» **Текст для чтения**:
+ + + + + + +

Произведения древней русской литературы отразили немногие черты характера женщины древней Руси. В больших государственных заботах древнерусским писателям нечасто приходилось обращать свой взор к дочерям, женам и матерям героев русской истории. Однако краткие и немногие строки русских светских произведений почти всегда с сочувствием и уважением пишут о женщинах. "Злая жена", столь типичная для аскетической церковной литературы,- редкий гость в произведениях литературы светской: в летописи, в повестях воинских, посольских, исторических. Да и в тех случаях, когда она появляется в светских произведениях, как, например, в "Молении" Даниила Заточника, она лишена всякой женственности: она "ротаста", "челюстаста", "старообразна". Юные же женщины - привлекательны без исключения. С какой трогательностью пишет Владимир Мономах в письме к Олегу Святославичу о вдове убитого Олегом своего сына Изяслава; летописец вспоминает мать юного брата Мономаха, Ростислава, безвременно погибшего в Стугне. Мать Ростислава оплакивала его в Киеве, и летописец сочувствует ее горю: "И плакася по немь мати его и вси людье пожалиша си по немь повелику, уности его ради" .

+ + + + + + +

» **Фрагмент набора данных**:
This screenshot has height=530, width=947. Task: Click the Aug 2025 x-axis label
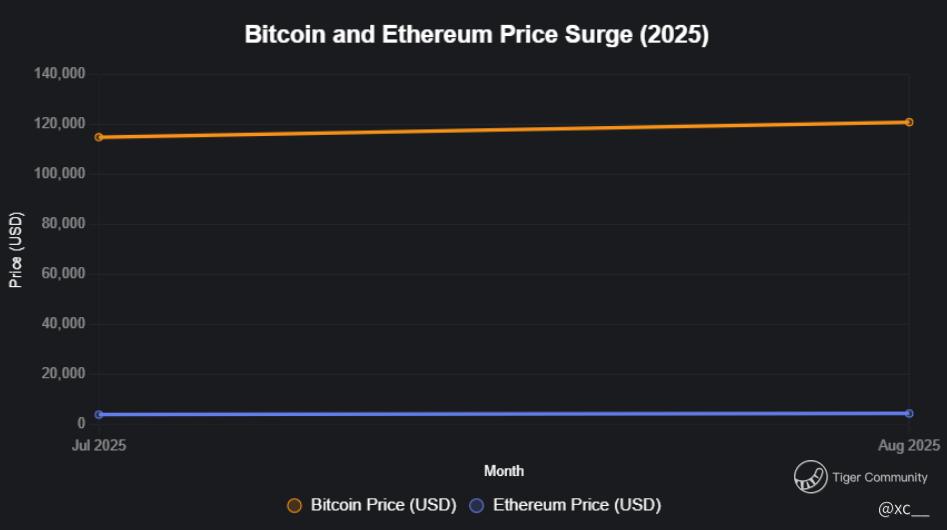pos(908,445)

+ + + + + + +

» **Что нужно сделать**: Перепишите полностью и без единого изменения приведенный выше текст о женщинах в древнерусской литературе.

» **Ответ на задание**:
Произведения древней русской литературы отразили немногие черты характера женщины древней Руси. В больших государственных заботах древнерусским писателям нечасто приходилось обращать свой взор к дочерям, женам и матерям героев русской истории. Однако краткие и немногие строки русских светских произведений почти всегда с сочувствием и уважением пишут о женщинах. "Злая жена", столь типичная для аскетической церковной литературы,- редкий гость в произведениях литературы светской: в летописи, в повестях воинских, посольских, исторических. Да и в тех случаях, когда она появляется в светских произведениях, как, например, в "Молении" Даниила Заточника, она лишена всякой женственности: она "ротаста", "челюстаста", "старообразна". Юные же женщины - привлекательны без исключения. С какой трогательностью пишет Владимир Мономах в письме к Олегу Святославичу о вдове убитого Олегом своего сына Изяслава; летописец вспоминает мать юного брата Мономаха, Ростислава, безвременно погибшего в Стугне. Мать Ростислава оплакивала его в Киеве, и летописец сочувствует ее горю: "И плакася по немь мати его и вси людье пожалиша си по немь повелику, уности его ради" .